### PROBLEM:
Would you please set down, word for word, the lines from the one with "Where should I" through the final line of the data below, omitting any pictures?

Collected data
^^^^^^^^^^^^^^^^

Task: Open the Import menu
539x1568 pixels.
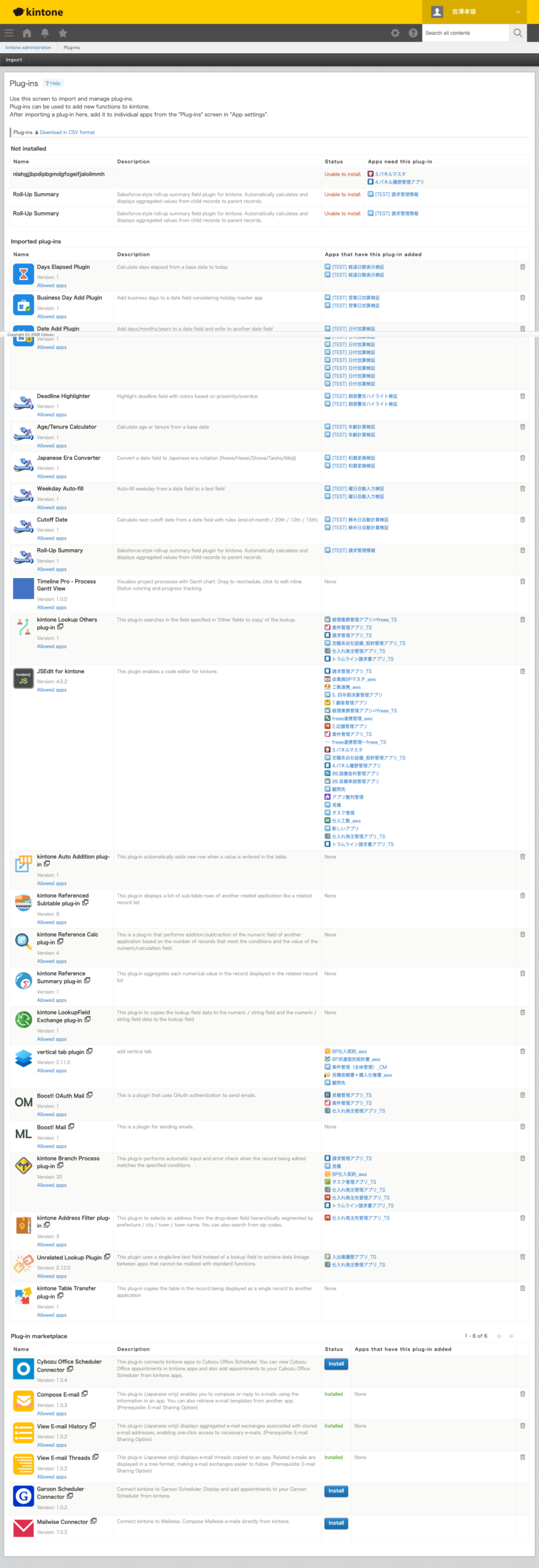Action: point(14,60)
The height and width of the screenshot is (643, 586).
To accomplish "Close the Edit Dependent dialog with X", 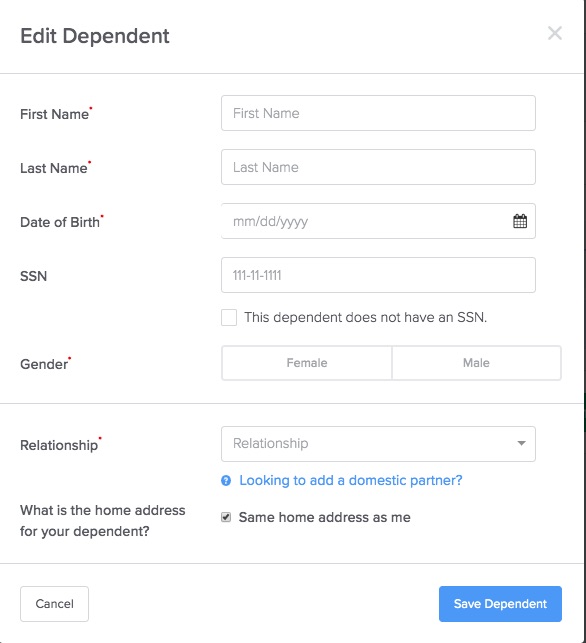I will (x=555, y=33).
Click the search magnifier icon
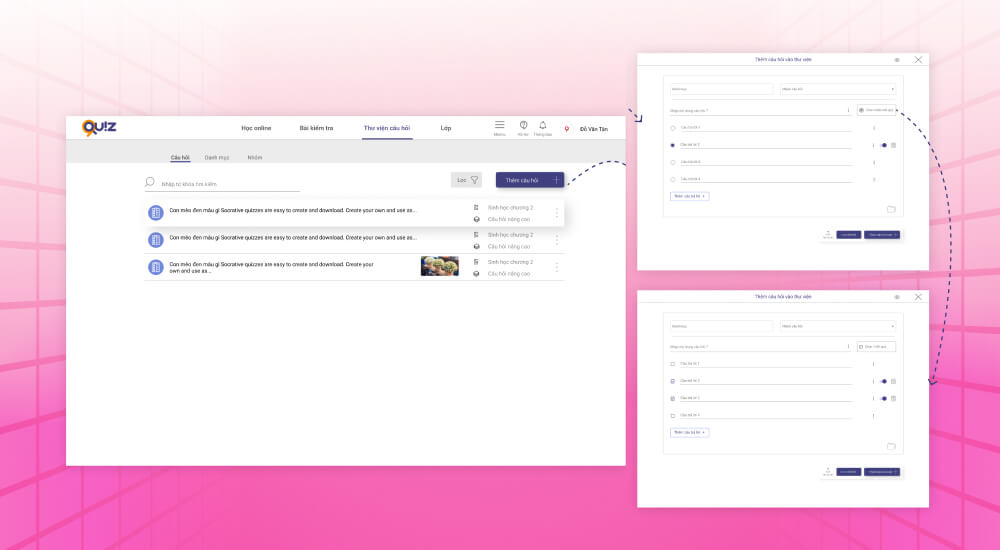 tap(150, 182)
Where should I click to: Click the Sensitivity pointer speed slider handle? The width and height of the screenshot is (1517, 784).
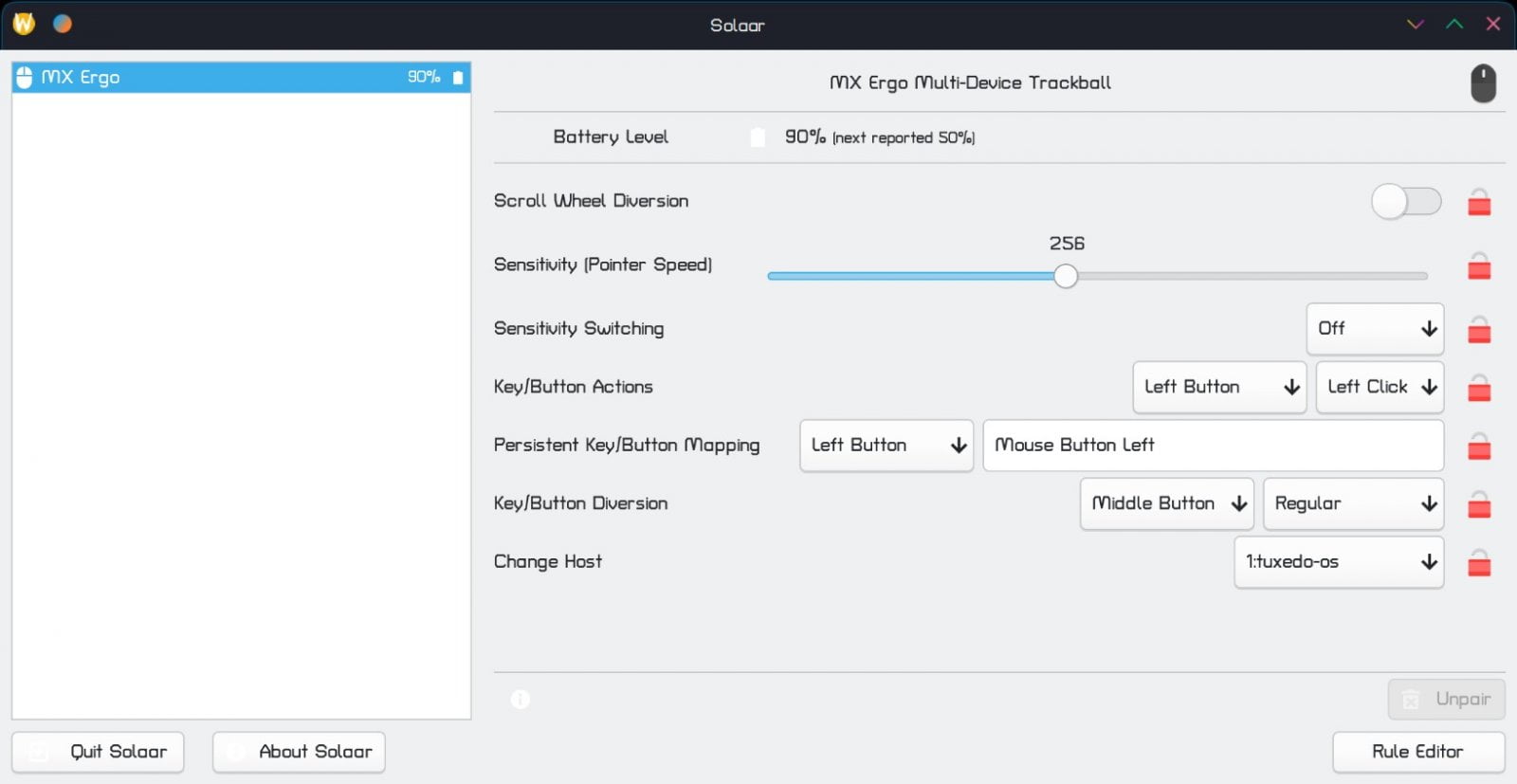click(1066, 276)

^^^^^^^^^^^^^^^^

### EXPECTED ANSWER:
Where should I click to: Click the Sensitivity pointer speed slider handle? The width and height of the screenshot is (1517, 784).
click(1066, 276)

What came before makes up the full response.